Installation and environment settings

whyqd (/wɪkɪd/) can be integrated into an existing data importer, or you could use it as part of your data analysis and exploration in Jupyter Notebooks.


Install with your favourite package manager:

pip install whyqd

Then import in Python:

import whyqd as qd


whyqd uses Ray and Modin as a drop-in replacement for Pandas to support processing of large datasets. This is less noticeable if you mostly work with <1m rows of data, but the power is there should you need it.

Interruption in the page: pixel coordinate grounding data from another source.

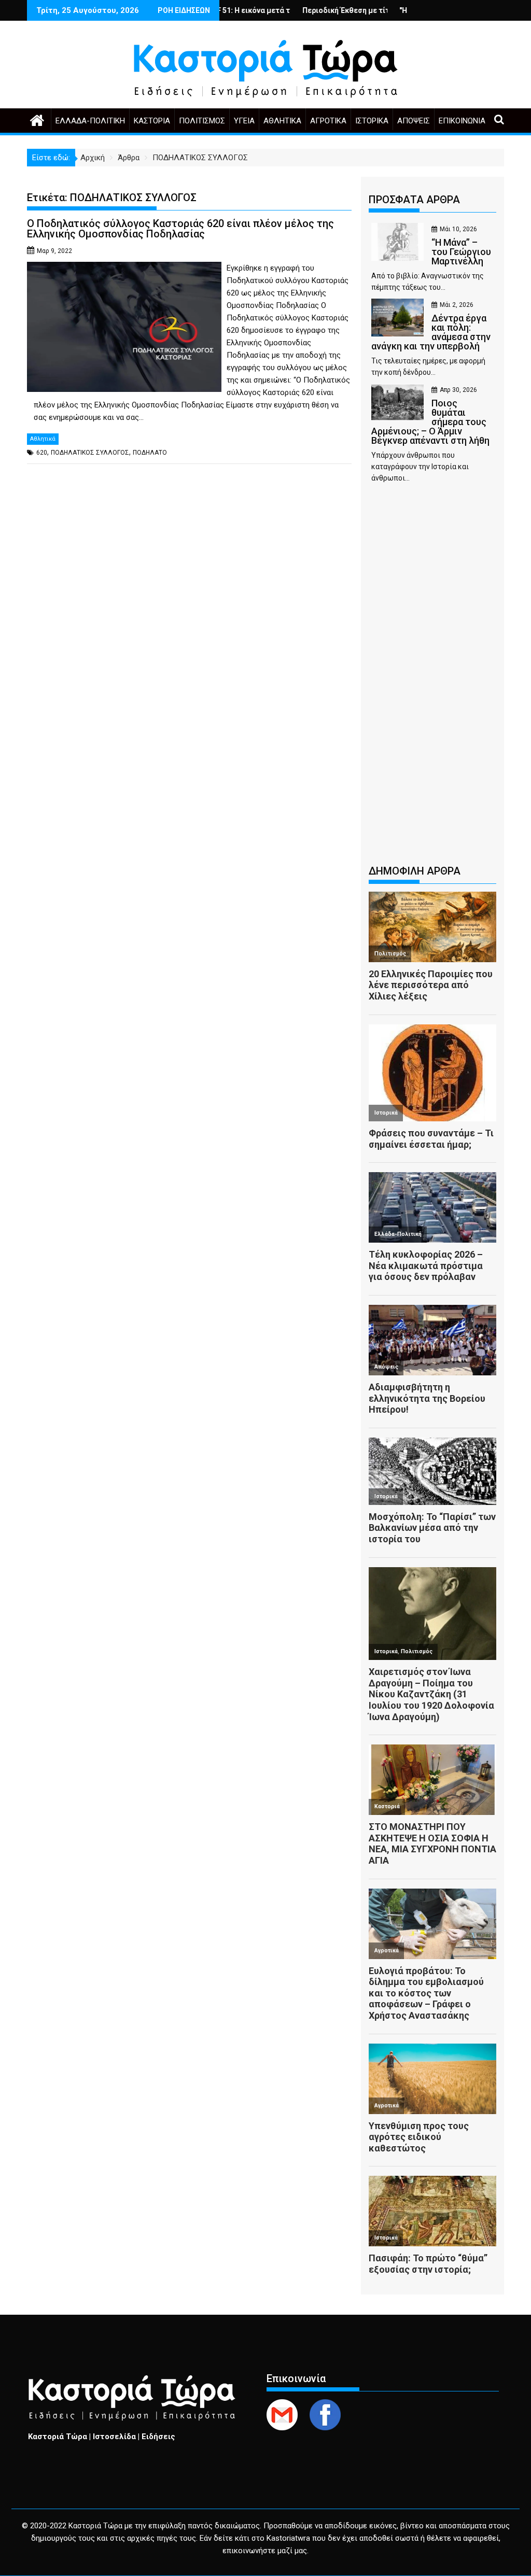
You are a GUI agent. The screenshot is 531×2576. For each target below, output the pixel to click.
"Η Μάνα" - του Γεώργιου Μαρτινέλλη (407, 10)
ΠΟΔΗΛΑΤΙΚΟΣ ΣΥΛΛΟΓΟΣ (90, 452)
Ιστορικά (371, 120)
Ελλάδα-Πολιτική (90, 120)
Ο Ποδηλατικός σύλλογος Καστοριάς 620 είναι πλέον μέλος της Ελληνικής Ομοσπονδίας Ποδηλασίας (180, 228)
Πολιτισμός (202, 120)
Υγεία (244, 120)
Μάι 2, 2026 (456, 304)
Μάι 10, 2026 (458, 229)
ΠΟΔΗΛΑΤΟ (150, 452)
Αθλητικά (282, 120)
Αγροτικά (328, 120)
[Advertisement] (432, 678)
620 (41, 452)
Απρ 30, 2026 (458, 389)
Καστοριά (152, 120)
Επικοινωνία (462, 120)
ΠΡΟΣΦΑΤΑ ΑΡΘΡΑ (414, 199)
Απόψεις (413, 120)
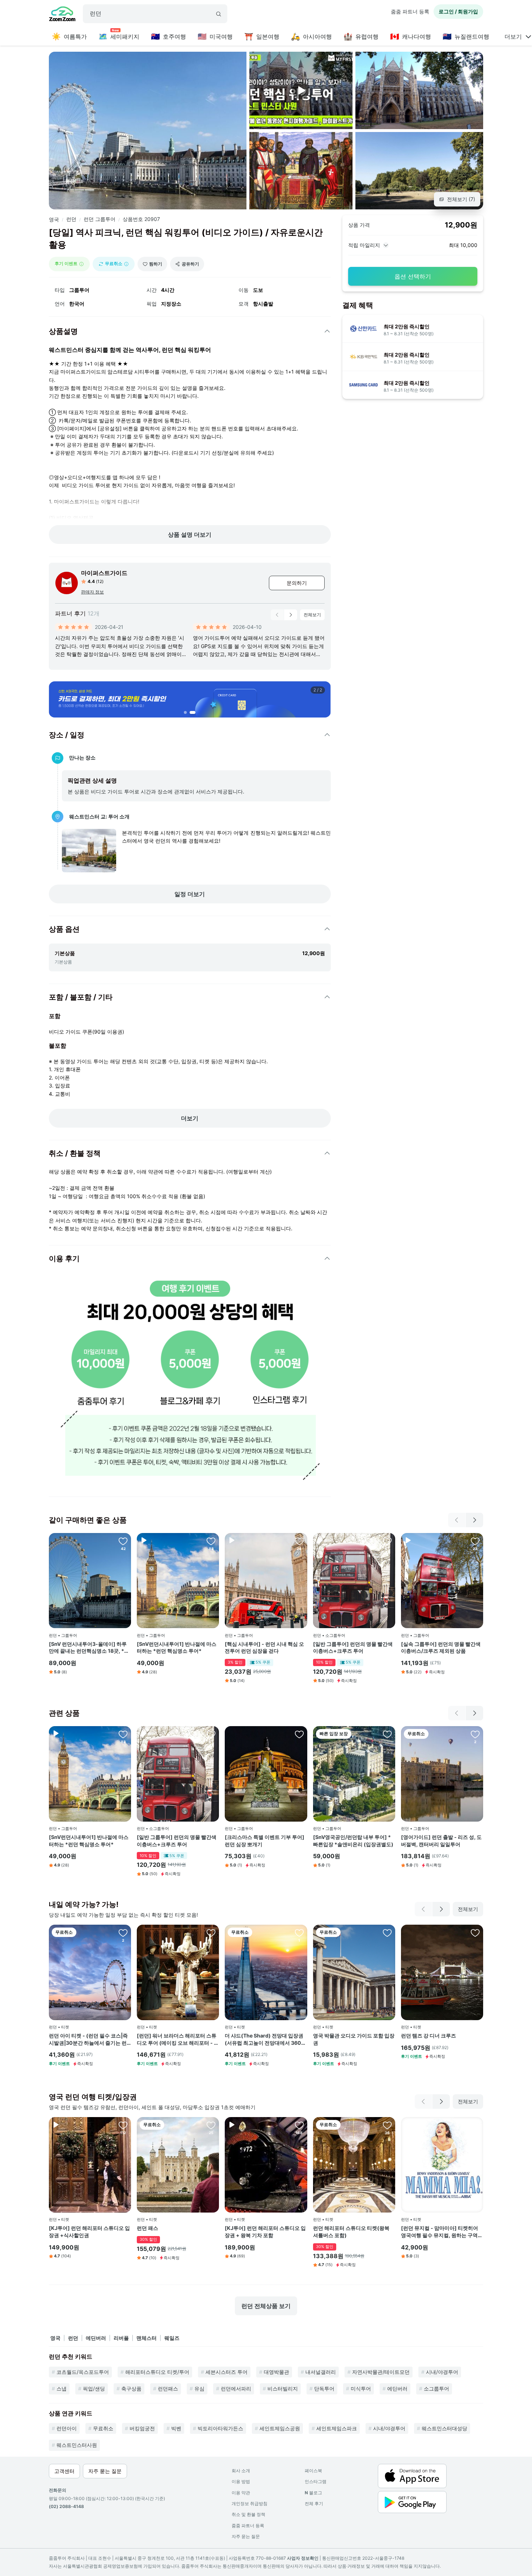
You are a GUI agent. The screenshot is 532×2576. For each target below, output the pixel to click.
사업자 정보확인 (302, 2558)
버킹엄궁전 (142, 2428)
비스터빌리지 (282, 2388)
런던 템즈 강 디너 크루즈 (428, 2035)
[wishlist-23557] (299, 1932)
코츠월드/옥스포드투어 (82, 2372)
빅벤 (176, 2428)
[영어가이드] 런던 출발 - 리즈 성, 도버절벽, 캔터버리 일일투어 (441, 1840)
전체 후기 (314, 2503)
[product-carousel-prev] (277, 614)
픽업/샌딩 (94, 2388)
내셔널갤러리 (320, 2372)
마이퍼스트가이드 (104, 572)
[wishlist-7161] (387, 1540)
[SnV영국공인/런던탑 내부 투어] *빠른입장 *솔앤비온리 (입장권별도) (353, 1840)
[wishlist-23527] (211, 1932)
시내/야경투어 (442, 2372)
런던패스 (168, 2388)
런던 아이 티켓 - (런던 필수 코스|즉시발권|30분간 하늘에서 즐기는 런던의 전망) (88, 2039)
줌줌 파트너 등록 (410, 11)
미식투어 (361, 2388)
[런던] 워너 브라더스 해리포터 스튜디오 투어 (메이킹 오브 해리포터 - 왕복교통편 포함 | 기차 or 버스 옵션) (178, 2039)
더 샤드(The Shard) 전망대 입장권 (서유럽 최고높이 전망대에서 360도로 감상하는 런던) (265, 2039)
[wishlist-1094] (211, 2125)
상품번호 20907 (141, 219)
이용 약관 (241, 2492)
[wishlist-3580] (475, 1734)
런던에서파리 (236, 2388)
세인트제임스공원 (279, 2428)
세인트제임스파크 (336, 2428)
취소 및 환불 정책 (248, 2514)
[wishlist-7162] (475, 1540)
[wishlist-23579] (475, 1932)
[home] (62, 14)
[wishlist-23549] (123, 1932)
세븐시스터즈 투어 (227, 2372)
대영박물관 (276, 2372)
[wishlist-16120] (299, 1734)
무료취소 (103, 2428)
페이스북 (313, 2470)
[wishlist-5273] (387, 1734)
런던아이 (66, 2428)
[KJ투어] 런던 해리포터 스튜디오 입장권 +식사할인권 (89, 2231)
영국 (54, 219)
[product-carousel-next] (290, 614)
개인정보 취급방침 (249, 2503)
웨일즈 (172, 2338)
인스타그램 (315, 2481)
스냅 (61, 2388)
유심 (199, 2388)
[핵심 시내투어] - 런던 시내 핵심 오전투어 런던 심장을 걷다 (264, 1647)
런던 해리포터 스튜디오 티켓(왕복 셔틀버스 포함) (351, 2231)
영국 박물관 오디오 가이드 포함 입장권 (353, 2039)
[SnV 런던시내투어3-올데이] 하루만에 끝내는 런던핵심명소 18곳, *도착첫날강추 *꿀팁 (89, 1648)
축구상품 (131, 2388)
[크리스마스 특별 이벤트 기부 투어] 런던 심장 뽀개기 (264, 1840)
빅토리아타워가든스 (220, 2428)
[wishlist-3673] (123, 2125)
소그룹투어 (436, 2388)
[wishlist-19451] (299, 1540)
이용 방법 (241, 2481)
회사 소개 (241, 2470)
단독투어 (324, 2388)
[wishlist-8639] (387, 2125)
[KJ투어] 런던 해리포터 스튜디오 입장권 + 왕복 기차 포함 (265, 2231)
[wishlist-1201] (475, 2125)
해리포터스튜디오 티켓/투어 (157, 2372)
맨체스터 (146, 2338)
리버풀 (121, 2338)
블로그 (313, 2492)
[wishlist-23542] (387, 1932)
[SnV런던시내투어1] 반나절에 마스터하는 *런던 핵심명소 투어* (176, 1647)
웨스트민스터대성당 (444, 2428)
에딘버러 (96, 2338)
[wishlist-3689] (299, 2125)
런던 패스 (147, 2228)
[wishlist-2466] (123, 1540)
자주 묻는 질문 (246, 2536)
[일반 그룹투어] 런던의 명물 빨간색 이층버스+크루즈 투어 (353, 1647)
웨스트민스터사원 (76, 2445)
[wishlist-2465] (211, 1540)
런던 (71, 219)
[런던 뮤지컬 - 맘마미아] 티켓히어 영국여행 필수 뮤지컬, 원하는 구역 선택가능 (439, 2232)
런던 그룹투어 (99, 219)
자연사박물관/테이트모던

The following can be set in your root .env project file:

  • WHYQD_MEMORY: the memory allocated for processing (default is 6Gb, as bytes 6000000000).
  • WHYQD_CPUS: number of CPUS allocated for parallel processing (default is 3).
  • WHYQD_SPILLWAY: Ray will spill to local storage when memory is exceeded. You can specify a temporary folder (default is "/tmp/spill"). This will be automatically cleared every time whyqd is restarted or reinitialised.
  • WHYQD_DIRECTORY: a working directory for local storage (default is "").
  • WHYQD_DEFAULT_MIMETYPE: a default mime type for destination data (default output is "application/vnd.apache.parquet").

whyqd supports any of the following file mime types:

  • CSV: "text/csv"
  • XLS: "application/"
  • XLSX: "application/vnd.openxmlformats-officedocument.spreadsheetml.sheet"
  • PARQUET (or PRQ): "application/vnd.apache.parquet"
  • FEATHER (or FTR): "application/vnd.apache.feather"

Declare it like so:

MIMETYPE = "xlsx" # upper- or lower-case is fine

Neither of Parquet or Feather yet have official mimetypes, so this is what we're using for now.